### PROBLEM STATEMENT
Copy down the following lines of the listing exactly, starting at the line containing "The image size is (1286, 972)." and ending at the line containing "click(1244, 740)".

## begin RECORD EXTRACTS

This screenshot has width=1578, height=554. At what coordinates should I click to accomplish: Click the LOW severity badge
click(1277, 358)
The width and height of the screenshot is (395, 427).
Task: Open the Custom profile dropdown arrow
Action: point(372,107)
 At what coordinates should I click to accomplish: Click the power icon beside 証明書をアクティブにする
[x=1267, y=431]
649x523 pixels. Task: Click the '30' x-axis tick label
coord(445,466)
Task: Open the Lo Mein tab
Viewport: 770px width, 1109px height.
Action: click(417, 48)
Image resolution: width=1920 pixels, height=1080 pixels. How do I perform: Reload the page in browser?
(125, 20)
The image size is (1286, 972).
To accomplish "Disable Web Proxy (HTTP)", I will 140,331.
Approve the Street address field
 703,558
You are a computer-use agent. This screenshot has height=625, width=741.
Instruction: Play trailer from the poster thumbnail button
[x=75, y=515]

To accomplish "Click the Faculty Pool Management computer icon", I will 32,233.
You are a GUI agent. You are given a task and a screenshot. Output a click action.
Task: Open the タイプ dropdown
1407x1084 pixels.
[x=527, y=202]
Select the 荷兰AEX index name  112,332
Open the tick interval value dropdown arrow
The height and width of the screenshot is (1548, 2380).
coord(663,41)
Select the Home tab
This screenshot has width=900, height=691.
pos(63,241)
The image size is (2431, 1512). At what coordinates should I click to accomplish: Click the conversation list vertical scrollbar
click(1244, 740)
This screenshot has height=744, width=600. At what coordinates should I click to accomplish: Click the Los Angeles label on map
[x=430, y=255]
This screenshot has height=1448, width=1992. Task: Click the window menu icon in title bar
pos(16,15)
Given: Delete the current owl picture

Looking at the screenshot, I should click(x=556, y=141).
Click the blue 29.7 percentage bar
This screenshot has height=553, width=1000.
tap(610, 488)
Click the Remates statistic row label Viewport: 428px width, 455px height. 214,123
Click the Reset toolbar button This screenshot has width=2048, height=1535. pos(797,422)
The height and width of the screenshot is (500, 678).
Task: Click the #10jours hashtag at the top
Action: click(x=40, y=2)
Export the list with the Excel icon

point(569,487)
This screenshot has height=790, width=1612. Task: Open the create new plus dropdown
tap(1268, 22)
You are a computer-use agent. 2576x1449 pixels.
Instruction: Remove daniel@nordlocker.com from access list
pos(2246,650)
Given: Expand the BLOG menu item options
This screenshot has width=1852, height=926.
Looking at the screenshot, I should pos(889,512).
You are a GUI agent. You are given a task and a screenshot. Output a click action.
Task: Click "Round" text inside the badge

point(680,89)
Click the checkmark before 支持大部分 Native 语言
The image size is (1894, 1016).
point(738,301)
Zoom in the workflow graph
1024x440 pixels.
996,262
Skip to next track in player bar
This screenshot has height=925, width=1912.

## end RECORD EXTRACTS

### REPLY
The image size is (1286, 972).
To accomplish "Disable Web Proxy (HTTP)", I will 140,331.
Approve the Street address field
 703,558
You are a computer-use agent. This screenshot has height=625, width=741.
Instruction: Play trailer from the poster thumbnail button
[x=75, y=515]

To accomplish "Click the Faculty Pool Management computer icon", I will 32,233.
You are a GUI agent. You are given a task and a screenshot. Output a click action.
Task: Open the タイプ dropdown
1407x1084 pixels.
[x=527, y=202]
Select the 荷兰AEX index name  112,332
Open the tick interval value dropdown arrow
The height and width of the screenshot is (1548, 2380).
coord(663,41)
Select the Home tab
This screenshot has width=900, height=691.
pos(63,241)
The image size is (2431, 1512). At what coordinates should I click to accomplish: Click the conversation list vertical scrollbar
click(1244, 740)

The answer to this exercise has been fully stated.